Envolvendo sustentabilidade, diversidade e inclusão, o clima, dados, ética e outras questões que são fundamentais para o futuro das sociedades. Ser capaz de fazer a diferença nessas questões enquanto indústria nos tornará empregadores mais atraentes no futuro. Se aplicarmos a nós mesmos as causas que defendemos, como uma sociedade mais diversificada e inclusiva, estaremos aumentando a qualidade e a eficácia do nosso trabalho. Em 2021, realizamos o primeiro censo global da nossa indústria e uma conclusão foi que um em cada sete profissionais de marketing estava pensando em deixar nosso setor porque considerava que o local de trabalho não era diverso e inclusivo o suficiente. O que mostra que precisamos praticar também o que pregamos aos outros para nos tornarmos empregadores mais atraentes.

Para onde a WFA está olhando hoje?
Queremos levar os profissionais de marketing a abraçar questões da sociedade para impulsionar o crescimento. Há uma área específica que vamos analisar que é a eficácia criativa porque a nossa indústria depende da criatividade para levar as pessoas a adotarem as nossas marcas. Quando você analisa a criatividade nos últimos anos, percebe que diminuiu gradualmente na maioria dos mercados por várias razões, mas principalmente porque cada vez mais a publicidade não é sobre a construção de marca, é sobre performance, é sobre promoção de vendas a curto prazo. Isso também está ligado ao fato de que a evolução dos gastos com mídia em direção ao digital aumentou a natureza promocional de mais curto prazo da publicidade. Queremos ver o que podemos fazer como marcas para aumentar novamente a eficácia criativa da publicidade. Como podemos nos tornar melhores líderes de marca e incentivar criativos que construam marcas de forma mais eficaz ao longo do tempo. Essa é uma grande agenda e acreditamos que a eficácia criativa pode ser aumentada incentivando mais diversidade em nossas equipes.
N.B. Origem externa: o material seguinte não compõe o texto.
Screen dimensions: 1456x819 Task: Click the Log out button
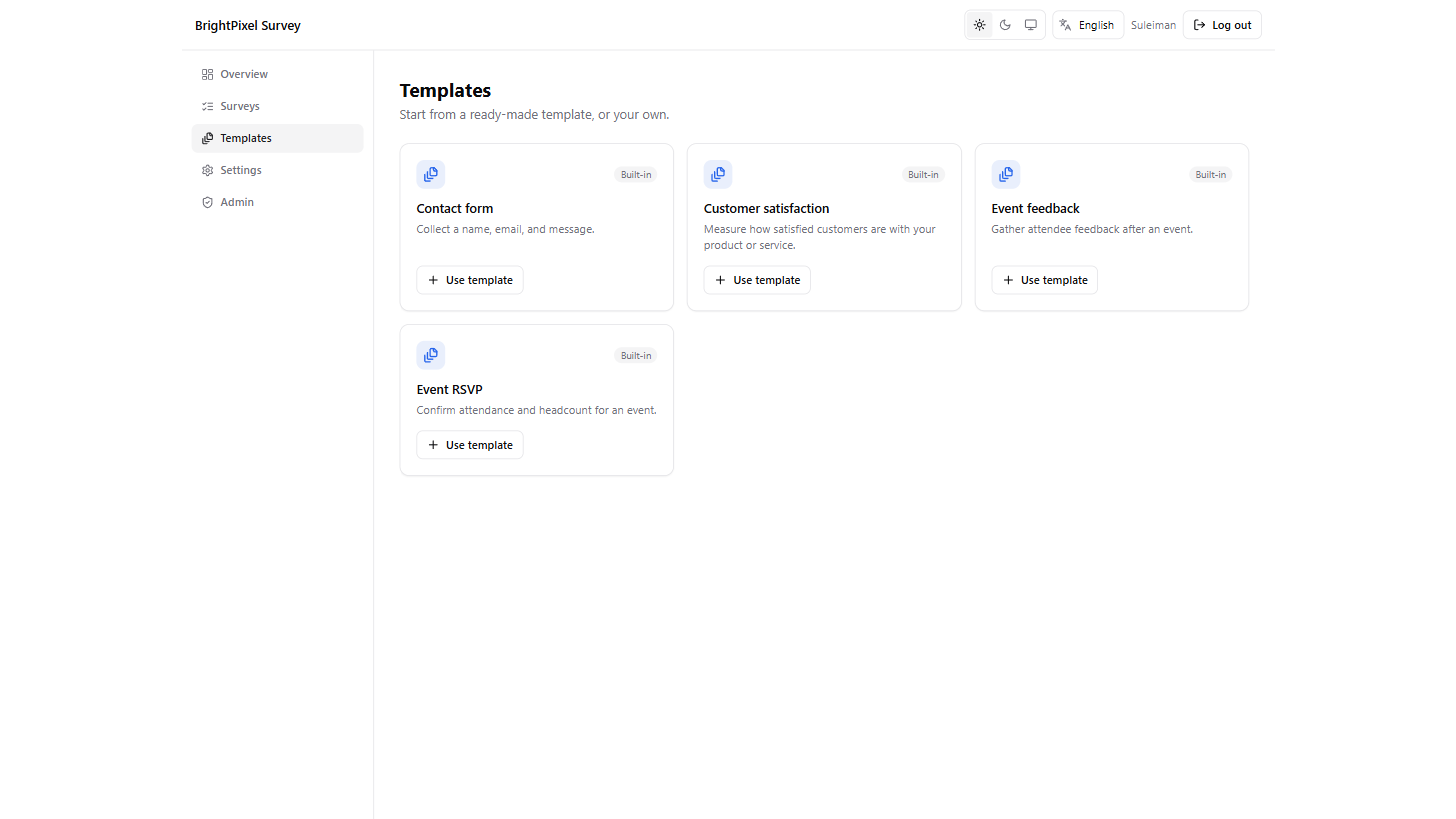point(1222,25)
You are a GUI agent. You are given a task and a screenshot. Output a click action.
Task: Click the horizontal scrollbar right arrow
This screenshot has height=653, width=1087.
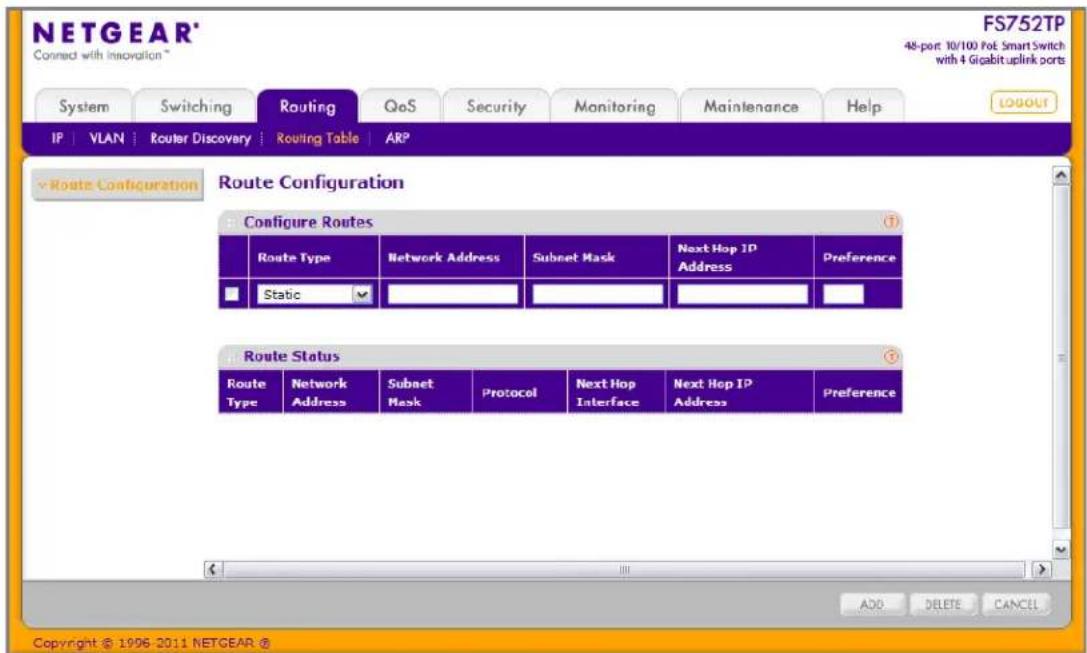coord(1041,570)
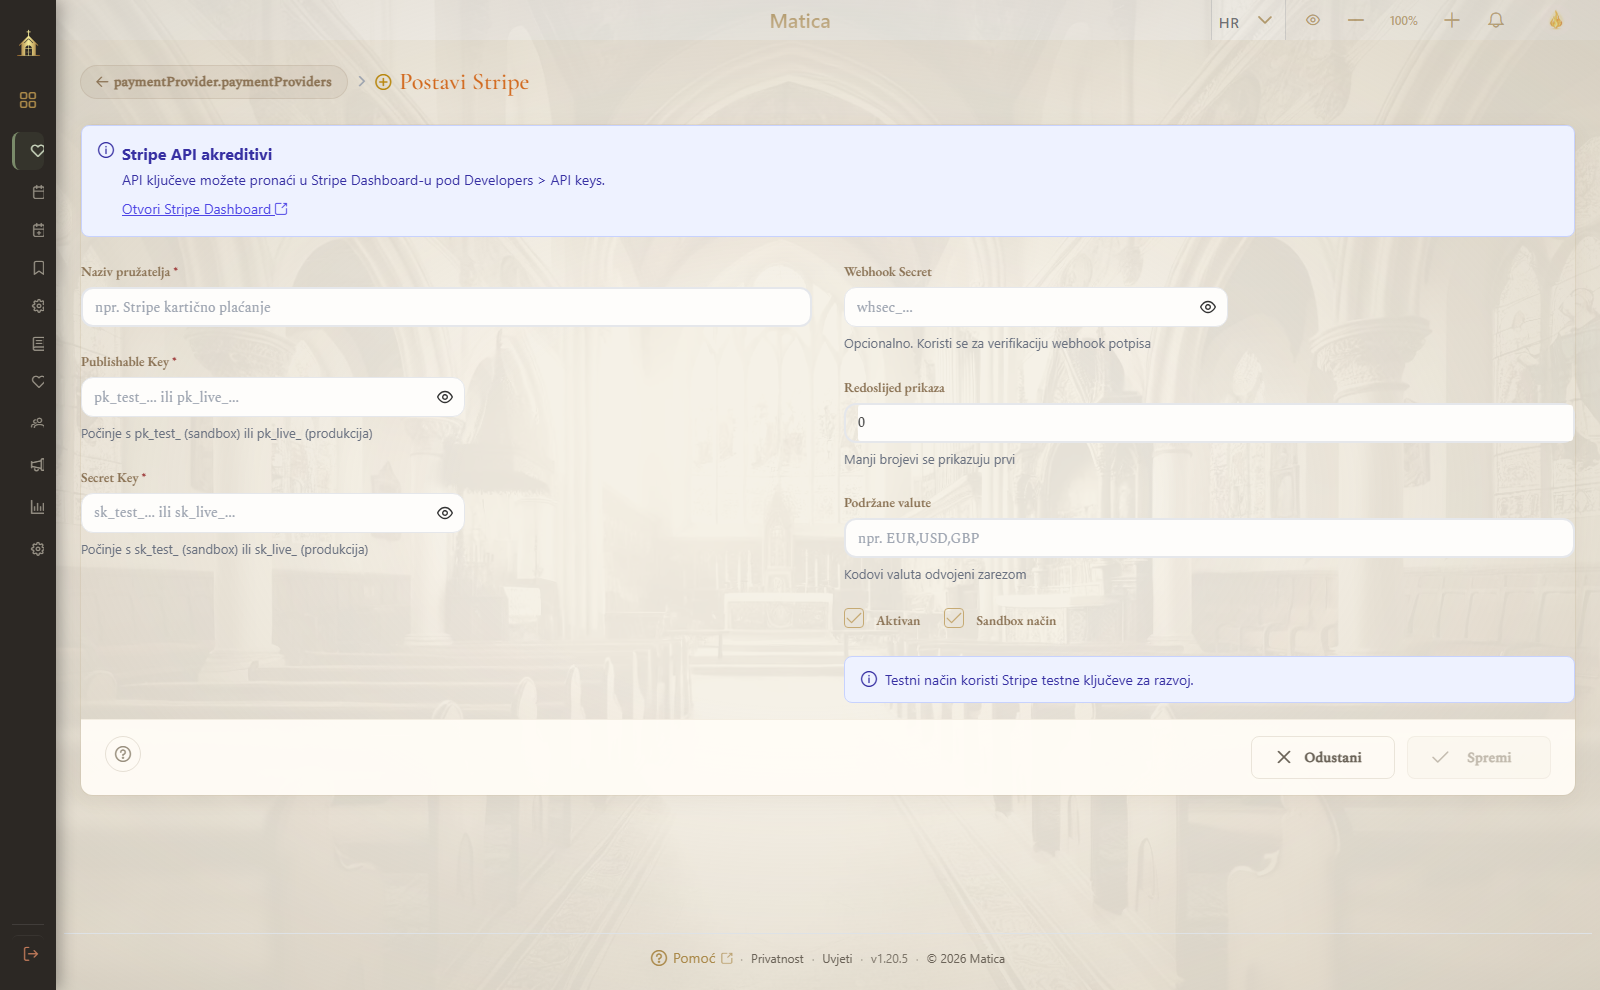Click the flame icon in top bar
Viewport: 1600px width, 990px height.
point(1556,20)
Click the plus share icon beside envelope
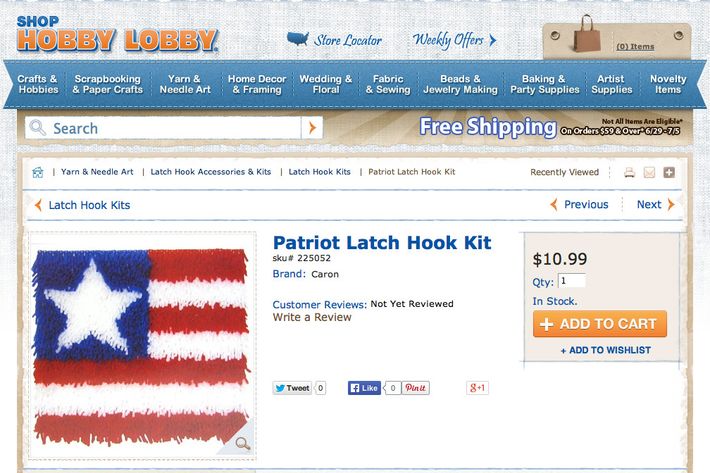Screen dimensions: 710x473 [669, 172]
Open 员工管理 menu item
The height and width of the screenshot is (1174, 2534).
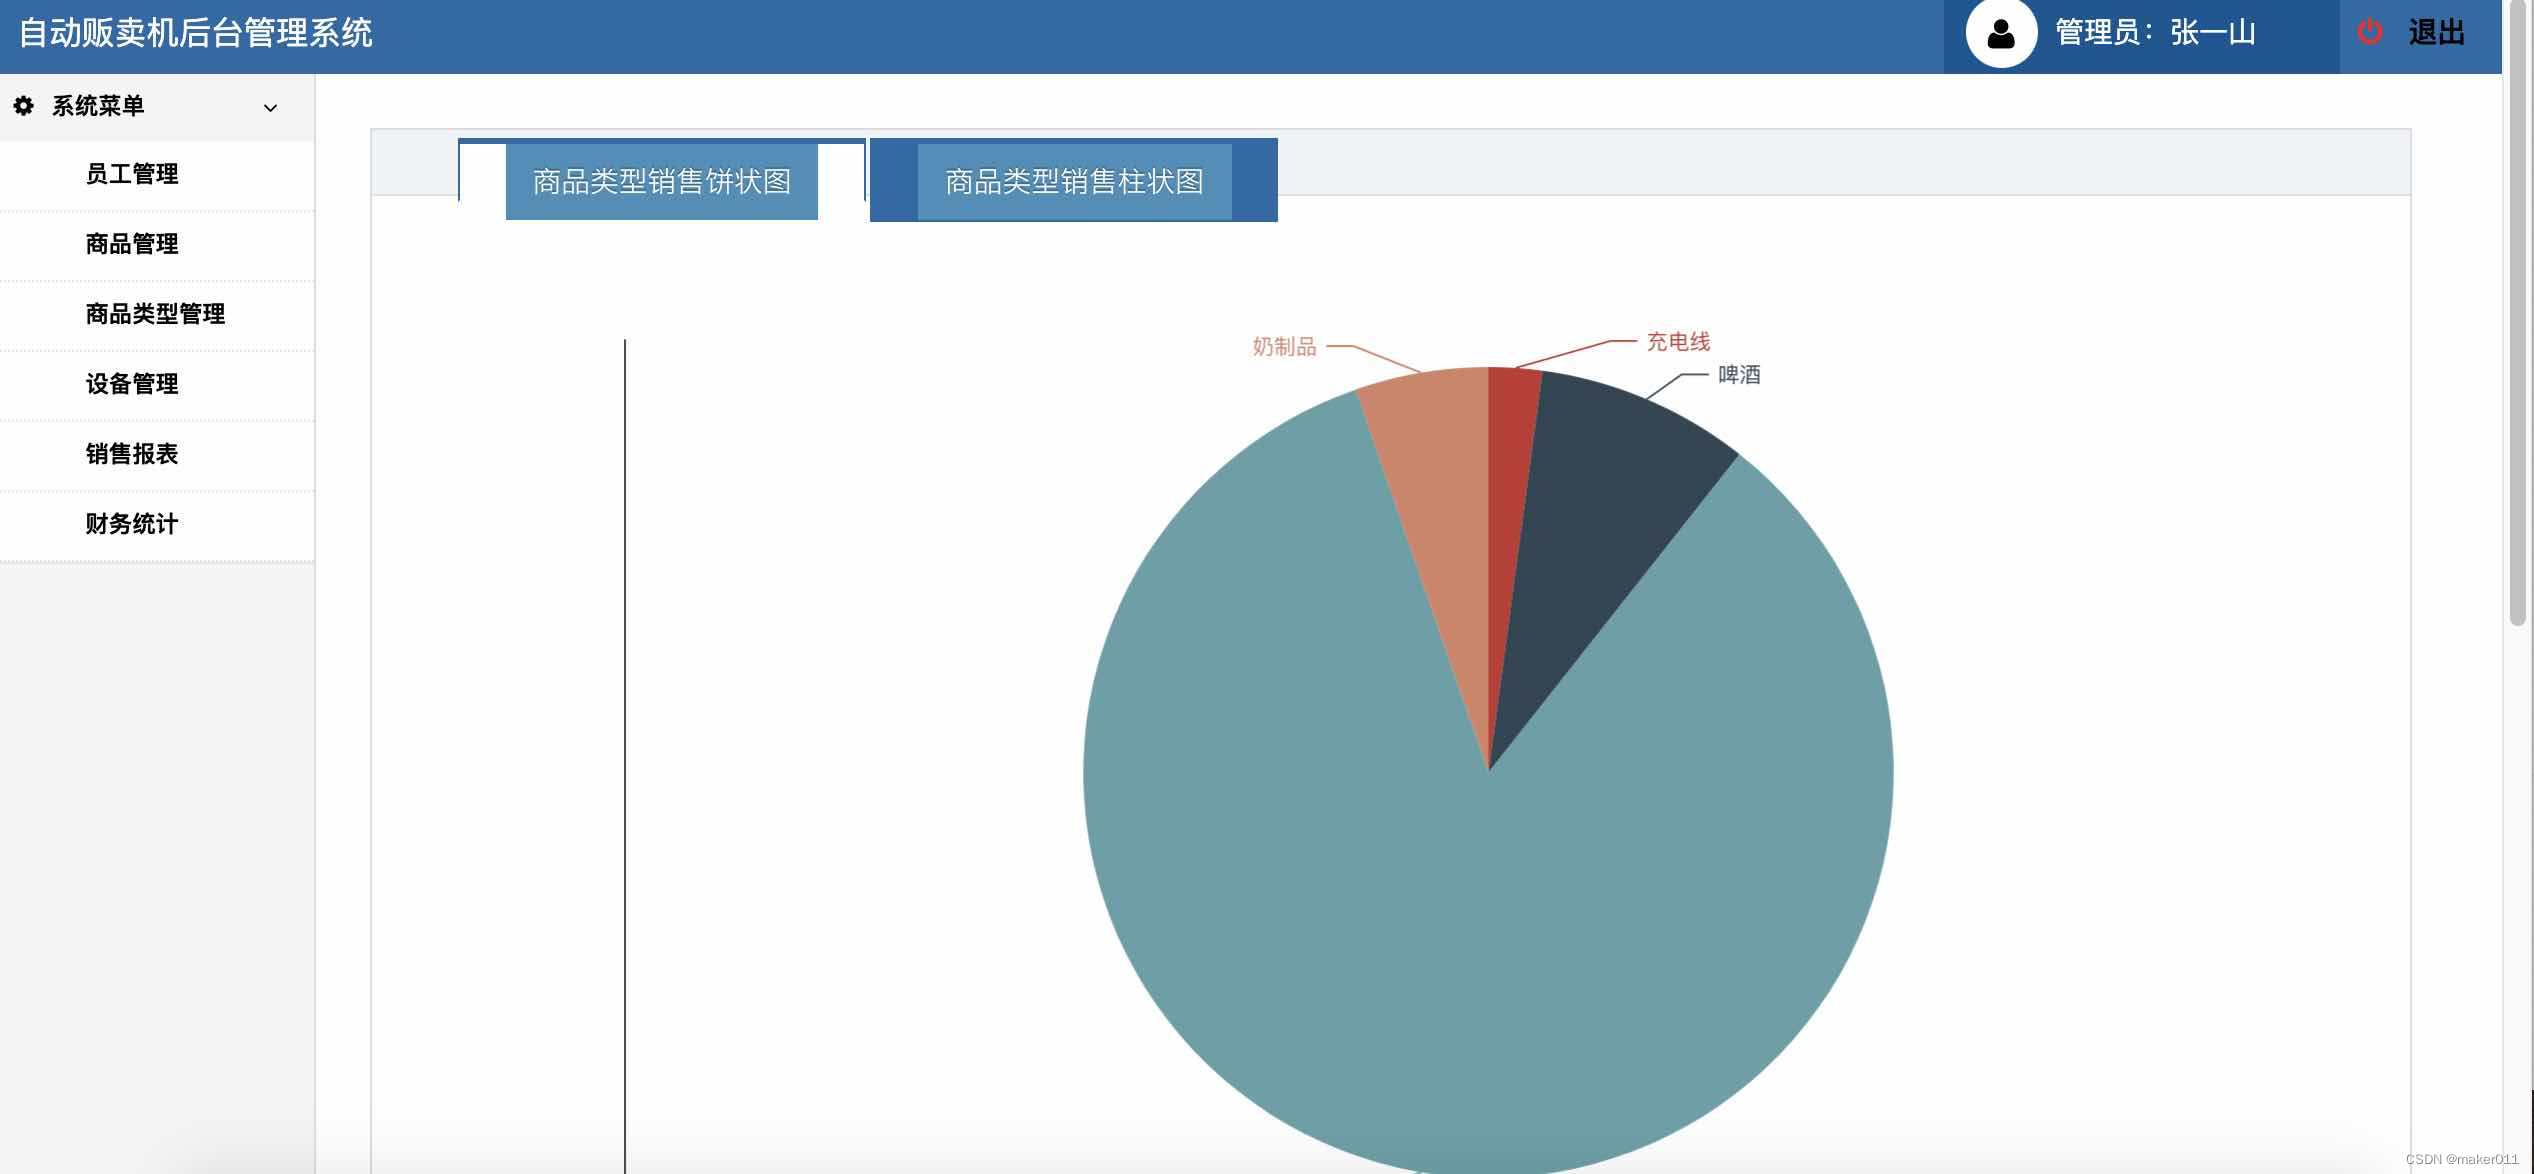pyautogui.click(x=132, y=174)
E isso está ligado à agenda de sociedade da nossa indústria.

Hoje nós temos uma situação econômica complexa em várias partes do mundo e, normalmente, as marcas investem ações mais promocionais neste cenário. Como implementar essa agenda?
Essa é a reação de curto prazo para muitas empresas porque elas têm porque precisam entregar resultados trimestrais, mas sabemos que as reações de curto prazo não são a decisão mais inteligente no longo prazo. Portanto, queremos que os profissionais de marketing apreciem melhor a necessidade de equilibrar a construção da marca e o marketing de performance de curto prazo. Achamos que isso é indispensável para recuperar a magia de nossa indústria, porque parte da razão pela qual nossa indústria está se tornando menos atraente também é que muito do trabalho criativo de curto prazo não é mais tão atraente. É um ganha-ganha-ganha. Primeiro, você quer ter certeza de que, a longo prazo, será mais eficaz como setor; segundo, estará criando anúncios mais atraentes para os consumidores e, portanto, eles não desejarão bloquear seus anúncios; e terceiro, vai querer fazer de uma maneira que seja mais sustentável no longo prazo, mais diverso e inclusivo.